When asked about the book, Phillips replied:

"It is a forgotten Victorian novel found by chance ... plundered, mined, and undermined its text to make it yield the ghosts of other possible stories, scenes, poems and replaced the text [he'd] stripped away with visual images of all kinds."

A Humument was begun in the 1960s. In 1970, Tetrad Press put out a small edition. The first trade edition was published in 1980 by Thames & Hudson, which also published revised editions in 1986, 1998 and 2004; the fifth edition was published in 2012. Each edition revises and replaces various pages. Phillips's stated goal was to eventually replace every page from the 1970 edition.

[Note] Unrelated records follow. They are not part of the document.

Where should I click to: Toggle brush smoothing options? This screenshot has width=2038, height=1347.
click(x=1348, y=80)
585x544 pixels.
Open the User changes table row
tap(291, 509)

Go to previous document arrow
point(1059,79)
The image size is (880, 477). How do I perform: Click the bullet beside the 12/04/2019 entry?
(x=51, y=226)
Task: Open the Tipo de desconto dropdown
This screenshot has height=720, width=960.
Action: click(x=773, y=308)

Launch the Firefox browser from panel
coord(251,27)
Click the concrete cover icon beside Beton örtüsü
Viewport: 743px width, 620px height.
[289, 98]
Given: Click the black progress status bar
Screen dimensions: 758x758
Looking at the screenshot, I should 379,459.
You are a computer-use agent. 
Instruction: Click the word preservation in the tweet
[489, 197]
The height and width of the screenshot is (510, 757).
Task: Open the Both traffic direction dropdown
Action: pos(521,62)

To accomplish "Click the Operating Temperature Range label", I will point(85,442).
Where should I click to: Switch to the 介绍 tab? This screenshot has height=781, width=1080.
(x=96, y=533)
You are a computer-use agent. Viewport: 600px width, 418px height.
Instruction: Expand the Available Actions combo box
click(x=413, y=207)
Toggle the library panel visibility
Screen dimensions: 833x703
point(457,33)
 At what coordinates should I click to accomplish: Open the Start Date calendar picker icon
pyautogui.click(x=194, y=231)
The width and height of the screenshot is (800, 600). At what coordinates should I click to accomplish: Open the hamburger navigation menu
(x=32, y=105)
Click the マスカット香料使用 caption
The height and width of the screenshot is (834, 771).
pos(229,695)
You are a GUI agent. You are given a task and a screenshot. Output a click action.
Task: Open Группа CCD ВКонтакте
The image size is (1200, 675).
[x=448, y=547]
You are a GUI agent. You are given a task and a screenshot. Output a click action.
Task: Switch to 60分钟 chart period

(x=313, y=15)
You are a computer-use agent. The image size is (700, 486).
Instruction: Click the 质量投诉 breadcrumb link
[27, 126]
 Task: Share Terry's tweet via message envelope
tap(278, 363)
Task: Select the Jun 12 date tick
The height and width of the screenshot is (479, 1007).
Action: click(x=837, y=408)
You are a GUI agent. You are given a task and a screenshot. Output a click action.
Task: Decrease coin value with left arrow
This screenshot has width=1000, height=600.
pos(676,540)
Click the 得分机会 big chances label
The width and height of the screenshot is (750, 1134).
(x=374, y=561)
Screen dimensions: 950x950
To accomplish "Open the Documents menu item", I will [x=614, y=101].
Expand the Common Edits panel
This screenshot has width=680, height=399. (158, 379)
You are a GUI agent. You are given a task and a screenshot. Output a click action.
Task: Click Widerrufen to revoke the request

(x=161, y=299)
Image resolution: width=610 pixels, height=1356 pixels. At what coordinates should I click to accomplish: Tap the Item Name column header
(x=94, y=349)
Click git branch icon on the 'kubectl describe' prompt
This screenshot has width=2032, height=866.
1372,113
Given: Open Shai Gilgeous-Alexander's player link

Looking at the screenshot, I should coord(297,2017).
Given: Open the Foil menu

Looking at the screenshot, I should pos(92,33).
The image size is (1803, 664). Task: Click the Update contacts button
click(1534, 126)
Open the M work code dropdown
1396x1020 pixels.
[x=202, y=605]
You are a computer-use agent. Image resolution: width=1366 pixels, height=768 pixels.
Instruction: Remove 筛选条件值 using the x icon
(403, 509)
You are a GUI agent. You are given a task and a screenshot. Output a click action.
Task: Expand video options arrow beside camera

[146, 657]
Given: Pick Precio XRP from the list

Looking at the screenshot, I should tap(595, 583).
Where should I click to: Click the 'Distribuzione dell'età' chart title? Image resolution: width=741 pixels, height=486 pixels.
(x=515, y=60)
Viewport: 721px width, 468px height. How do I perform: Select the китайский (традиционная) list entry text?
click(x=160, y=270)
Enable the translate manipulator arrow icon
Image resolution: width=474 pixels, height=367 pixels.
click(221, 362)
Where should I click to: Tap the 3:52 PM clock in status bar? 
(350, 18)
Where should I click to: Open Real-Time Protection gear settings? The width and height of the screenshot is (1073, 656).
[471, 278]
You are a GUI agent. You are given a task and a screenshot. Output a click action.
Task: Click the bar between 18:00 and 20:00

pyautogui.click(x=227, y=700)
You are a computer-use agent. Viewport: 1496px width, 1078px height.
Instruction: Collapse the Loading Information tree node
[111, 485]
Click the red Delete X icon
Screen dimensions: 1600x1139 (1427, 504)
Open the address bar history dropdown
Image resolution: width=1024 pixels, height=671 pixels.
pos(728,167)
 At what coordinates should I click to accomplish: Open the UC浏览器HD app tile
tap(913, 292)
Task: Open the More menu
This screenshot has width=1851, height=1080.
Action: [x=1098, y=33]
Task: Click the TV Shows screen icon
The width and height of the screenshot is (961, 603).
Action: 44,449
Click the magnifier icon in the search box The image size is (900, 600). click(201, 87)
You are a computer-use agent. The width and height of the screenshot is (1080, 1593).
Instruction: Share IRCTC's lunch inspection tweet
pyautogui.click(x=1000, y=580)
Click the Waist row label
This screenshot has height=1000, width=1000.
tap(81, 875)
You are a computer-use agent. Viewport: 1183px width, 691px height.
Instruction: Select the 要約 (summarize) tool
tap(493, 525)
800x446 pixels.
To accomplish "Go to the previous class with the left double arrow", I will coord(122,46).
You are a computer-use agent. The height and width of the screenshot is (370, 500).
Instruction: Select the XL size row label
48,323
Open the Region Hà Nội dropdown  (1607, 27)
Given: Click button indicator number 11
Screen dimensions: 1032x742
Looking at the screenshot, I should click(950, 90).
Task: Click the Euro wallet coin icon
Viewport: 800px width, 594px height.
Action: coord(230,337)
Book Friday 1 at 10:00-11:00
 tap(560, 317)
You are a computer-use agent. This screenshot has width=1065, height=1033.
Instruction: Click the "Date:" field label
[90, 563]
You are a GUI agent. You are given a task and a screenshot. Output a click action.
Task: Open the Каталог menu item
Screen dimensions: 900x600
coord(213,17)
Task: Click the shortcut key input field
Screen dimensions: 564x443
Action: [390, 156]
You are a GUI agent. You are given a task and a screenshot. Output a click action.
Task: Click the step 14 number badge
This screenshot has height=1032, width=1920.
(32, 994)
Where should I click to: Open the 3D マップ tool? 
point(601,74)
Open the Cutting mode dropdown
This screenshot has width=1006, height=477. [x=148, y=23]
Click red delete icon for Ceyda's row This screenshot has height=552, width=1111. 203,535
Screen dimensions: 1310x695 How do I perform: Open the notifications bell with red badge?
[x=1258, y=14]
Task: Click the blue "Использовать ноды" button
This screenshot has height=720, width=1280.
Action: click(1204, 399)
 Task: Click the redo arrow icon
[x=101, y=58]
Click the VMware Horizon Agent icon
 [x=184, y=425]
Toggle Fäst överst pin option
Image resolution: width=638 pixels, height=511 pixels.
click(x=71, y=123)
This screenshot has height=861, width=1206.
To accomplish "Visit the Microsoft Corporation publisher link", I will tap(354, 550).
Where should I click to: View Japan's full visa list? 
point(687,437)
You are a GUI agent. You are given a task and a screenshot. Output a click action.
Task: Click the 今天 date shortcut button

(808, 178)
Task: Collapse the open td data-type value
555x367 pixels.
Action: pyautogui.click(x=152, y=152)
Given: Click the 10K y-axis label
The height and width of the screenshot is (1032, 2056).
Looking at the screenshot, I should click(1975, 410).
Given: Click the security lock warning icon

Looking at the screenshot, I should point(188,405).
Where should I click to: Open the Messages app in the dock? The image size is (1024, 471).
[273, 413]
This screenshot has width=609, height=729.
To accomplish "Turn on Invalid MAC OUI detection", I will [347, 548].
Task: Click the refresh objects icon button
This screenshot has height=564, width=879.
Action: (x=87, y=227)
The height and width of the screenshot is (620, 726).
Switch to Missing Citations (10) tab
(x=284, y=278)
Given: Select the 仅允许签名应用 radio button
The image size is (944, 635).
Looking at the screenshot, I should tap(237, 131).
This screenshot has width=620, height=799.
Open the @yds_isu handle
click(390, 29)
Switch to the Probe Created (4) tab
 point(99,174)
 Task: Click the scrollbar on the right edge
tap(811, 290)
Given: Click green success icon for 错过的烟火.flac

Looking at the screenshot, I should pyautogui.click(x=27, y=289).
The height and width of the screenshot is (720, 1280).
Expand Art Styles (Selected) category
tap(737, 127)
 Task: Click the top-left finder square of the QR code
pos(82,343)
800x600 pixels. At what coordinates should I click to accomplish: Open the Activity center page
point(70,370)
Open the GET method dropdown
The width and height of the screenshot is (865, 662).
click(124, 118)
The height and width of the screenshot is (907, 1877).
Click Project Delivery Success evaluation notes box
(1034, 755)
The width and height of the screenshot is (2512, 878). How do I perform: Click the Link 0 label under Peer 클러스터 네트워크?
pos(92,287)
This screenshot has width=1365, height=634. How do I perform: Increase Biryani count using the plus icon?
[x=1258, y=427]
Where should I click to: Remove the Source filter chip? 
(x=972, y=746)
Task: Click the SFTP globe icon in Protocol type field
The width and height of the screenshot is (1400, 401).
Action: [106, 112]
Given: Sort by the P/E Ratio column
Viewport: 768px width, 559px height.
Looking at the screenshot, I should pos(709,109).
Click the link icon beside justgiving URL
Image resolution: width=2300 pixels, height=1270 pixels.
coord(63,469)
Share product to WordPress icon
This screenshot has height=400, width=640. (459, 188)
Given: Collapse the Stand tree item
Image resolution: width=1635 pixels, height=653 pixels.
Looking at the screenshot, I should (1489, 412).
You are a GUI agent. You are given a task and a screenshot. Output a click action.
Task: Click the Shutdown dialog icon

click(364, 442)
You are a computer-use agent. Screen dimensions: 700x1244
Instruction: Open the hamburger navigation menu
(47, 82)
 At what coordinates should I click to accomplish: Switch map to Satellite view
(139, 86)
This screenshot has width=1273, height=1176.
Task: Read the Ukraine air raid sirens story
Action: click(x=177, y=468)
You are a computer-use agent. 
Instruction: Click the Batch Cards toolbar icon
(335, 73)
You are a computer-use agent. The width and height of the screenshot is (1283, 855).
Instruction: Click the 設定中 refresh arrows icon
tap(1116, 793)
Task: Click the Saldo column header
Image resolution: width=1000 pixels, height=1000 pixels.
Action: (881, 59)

Phillips used the same technique (always with the Mallock source material) in many of his other works, including the illustration of his own translation of Dante's Inferno, (published in 1985).

The altered text has been sometimes used in "reconstructions" or "realizations" where artists create a work using the fragmentary text as a basis. For instance in the early 1970s, the Music Department at the University of York performed an opera, Irma, devised by Phillips in 1969, whose lyrics and plot were based on A Humument.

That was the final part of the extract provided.